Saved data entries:
----
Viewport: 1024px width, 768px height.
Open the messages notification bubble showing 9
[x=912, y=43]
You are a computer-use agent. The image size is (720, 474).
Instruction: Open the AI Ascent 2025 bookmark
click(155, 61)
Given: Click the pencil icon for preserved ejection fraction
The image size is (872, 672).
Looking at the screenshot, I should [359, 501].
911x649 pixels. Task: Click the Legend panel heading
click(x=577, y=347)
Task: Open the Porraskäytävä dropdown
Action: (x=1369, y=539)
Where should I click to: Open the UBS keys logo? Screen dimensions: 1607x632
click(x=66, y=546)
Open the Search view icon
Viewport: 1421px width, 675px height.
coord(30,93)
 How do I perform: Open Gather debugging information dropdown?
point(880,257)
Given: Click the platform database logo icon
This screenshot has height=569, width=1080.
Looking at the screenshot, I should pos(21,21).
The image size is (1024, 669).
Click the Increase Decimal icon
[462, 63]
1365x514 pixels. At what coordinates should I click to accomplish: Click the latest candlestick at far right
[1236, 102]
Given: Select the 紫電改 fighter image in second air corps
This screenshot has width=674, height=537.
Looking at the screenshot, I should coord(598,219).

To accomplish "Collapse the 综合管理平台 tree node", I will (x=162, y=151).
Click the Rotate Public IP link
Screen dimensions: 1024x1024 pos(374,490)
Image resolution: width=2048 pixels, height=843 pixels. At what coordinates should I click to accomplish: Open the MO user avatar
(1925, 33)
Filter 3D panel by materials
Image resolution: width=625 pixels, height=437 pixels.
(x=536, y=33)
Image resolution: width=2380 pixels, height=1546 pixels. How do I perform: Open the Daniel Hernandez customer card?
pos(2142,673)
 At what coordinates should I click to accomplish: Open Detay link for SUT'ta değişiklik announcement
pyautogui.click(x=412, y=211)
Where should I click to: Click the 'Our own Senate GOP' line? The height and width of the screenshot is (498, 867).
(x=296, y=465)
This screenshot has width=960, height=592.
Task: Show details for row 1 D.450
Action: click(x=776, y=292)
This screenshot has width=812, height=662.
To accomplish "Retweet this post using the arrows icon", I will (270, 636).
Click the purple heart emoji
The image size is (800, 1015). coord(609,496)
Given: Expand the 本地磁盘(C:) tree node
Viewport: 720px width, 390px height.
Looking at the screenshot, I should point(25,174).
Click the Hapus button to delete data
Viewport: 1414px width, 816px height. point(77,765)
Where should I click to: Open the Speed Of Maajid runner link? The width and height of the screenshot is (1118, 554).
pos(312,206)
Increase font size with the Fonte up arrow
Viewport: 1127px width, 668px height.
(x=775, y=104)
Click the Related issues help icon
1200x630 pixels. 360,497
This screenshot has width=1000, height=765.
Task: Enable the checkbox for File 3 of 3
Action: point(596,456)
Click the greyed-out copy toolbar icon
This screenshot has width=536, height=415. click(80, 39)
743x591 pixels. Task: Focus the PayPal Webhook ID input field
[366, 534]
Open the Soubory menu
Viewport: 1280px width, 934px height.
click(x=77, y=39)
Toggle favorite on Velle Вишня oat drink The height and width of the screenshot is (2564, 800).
----
[Exercise] Write out each line exactly, beginning at the one with "Open the Soubory menu" and ending at the final line of the records above, with nothing added.

[Exercise response]
Open the Soubory menu
Viewport: 1280px width, 934px height.
click(x=77, y=39)
Toggle favorite on Velle Вишня oat drink The height and width of the screenshot is (2564, 800).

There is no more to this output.